SOURCE -
+++

Tarzan still swings through the jungle in this film. His faithful chimp Cheetah is gone, the loincloth has been replaced by low-slung britches, and the "Me Tarzan, you Jane" dialogue was left in the past.

Every Tarzan fan is aware that Tarzan's parents were British aristocrats whose many-versioned deaths left Tarzan to be raised by apes in a far superior manner than what would have taken place in England as a child of privilege.

Tarzan appears in this film for the first time as Lord John Clayton III, Earl of Greystoke, a member of the House of Lords in late 19th century Britain, and a legend much reduced. He and Jane have married and live in an imposing manor house with all the trappings. Warning: More spoilers ahead.

Tarzan leaps into action
Tarzan leaps into action

Tarzan has become quite comfortable in his life of a British lord, speaking the king's English--the only trace of his tree-swinging days are his remarkable abs. The British prime minister summons Tarzan to his office to ask him to go to the Belgian Congo to check on things there--the invitation comes from Belgian King Leopold II, through his envoy Leon Rom.

+++

INFORMATION PROVIDED -
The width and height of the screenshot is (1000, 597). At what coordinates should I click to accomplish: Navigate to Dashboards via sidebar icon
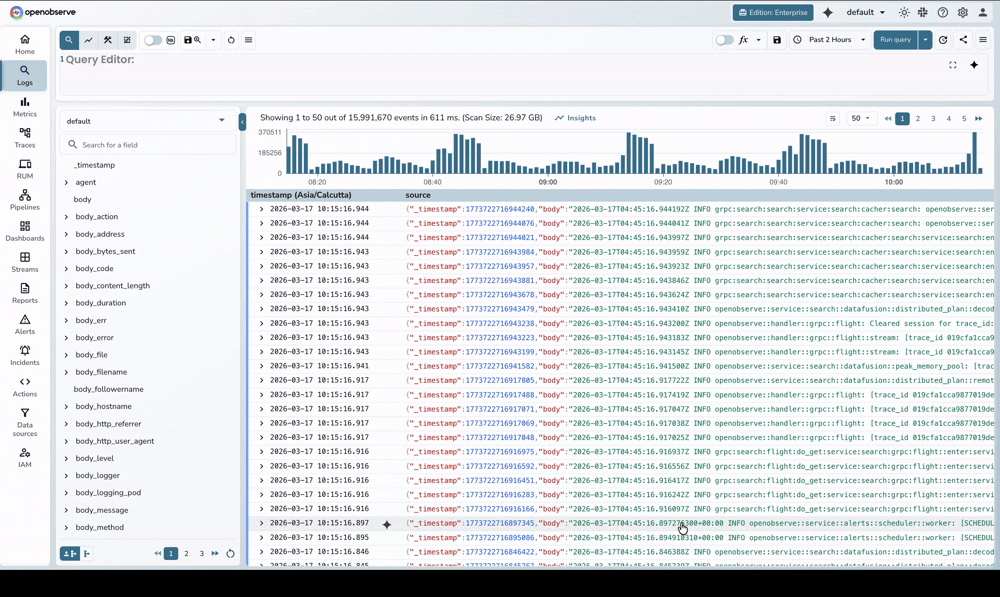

+++

WHAT YOU WILL DO -
- 1) Decide whether each statement agrees with the Tarzan review, answering yes or no and quoting the deciding words exactly: (a) Cheetah still appears alongside Tarzan in this film. (b) Tarzan and Jane are married. (c) The request to visit the Belgian Congo originates with King Leopold II.
- 2) Print the stretch of the Tarzan review from "Tarzan appears in" through "More spoilers ahead.".
The data above come from a separate source.

ANSWER SET -
- 1)
(a) No: "His faithful chimp Cheetah is gone"
(b) Yes: "He and Jane have married"
(c) Yes: "the invitation comes from Belgian King Leopold II, through his envoy Leon Rom"

- 2)
Tarzan appears in this film for the first time as Lord John Clayton III, Earl of Greystoke, a member of the House of Lords in late 19th century Britain, and a legend much reduced. He and Jane have married and live in an imposing manor house with all the trappings. Warning: More spoilers ahead.